- _TASK DETAILS_
Once you find the line in the listing below that contains "Instruction: Select the DETAILS tab", copy it and every following line exactly, stopping at the end.

::::

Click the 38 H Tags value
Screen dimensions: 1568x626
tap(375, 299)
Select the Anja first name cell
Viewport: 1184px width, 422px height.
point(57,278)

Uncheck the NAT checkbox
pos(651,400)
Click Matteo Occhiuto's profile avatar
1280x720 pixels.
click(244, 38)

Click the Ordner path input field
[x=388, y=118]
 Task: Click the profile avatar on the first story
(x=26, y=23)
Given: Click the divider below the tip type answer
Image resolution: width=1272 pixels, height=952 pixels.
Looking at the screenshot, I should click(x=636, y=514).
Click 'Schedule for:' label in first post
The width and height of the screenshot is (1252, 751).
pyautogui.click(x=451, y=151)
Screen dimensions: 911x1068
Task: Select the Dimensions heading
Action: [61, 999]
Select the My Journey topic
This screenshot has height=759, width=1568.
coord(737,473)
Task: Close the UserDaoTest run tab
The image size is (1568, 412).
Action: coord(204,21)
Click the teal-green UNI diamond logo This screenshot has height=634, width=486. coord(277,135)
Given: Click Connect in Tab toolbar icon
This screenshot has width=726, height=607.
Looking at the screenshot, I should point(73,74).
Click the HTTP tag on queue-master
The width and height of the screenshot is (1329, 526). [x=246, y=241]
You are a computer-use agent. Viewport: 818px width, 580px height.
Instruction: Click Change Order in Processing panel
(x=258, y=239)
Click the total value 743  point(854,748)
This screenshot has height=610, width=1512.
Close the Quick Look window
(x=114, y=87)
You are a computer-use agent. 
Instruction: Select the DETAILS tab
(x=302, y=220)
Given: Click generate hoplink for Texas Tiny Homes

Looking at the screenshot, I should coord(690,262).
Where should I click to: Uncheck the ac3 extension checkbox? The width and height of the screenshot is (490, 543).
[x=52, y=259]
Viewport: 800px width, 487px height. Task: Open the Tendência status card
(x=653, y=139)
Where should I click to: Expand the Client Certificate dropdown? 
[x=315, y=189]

::::

- _SOLUTION_
Instruction: Select the DETAILS tab
(x=302, y=220)
Given: Click generate hoplink for Texas Tiny Homes

Looking at the screenshot, I should coord(690,262).
Where should I click to: Uncheck the ac3 extension checkbox? The width and height of the screenshot is (490, 543).
[x=52, y=259]
Viewport: 800px width, 487px height. Task: Open the Tendência status card
(x=653, y=139)
Where should I click to: Expand the Client Certificate dropdown? 
[x=315, y=189]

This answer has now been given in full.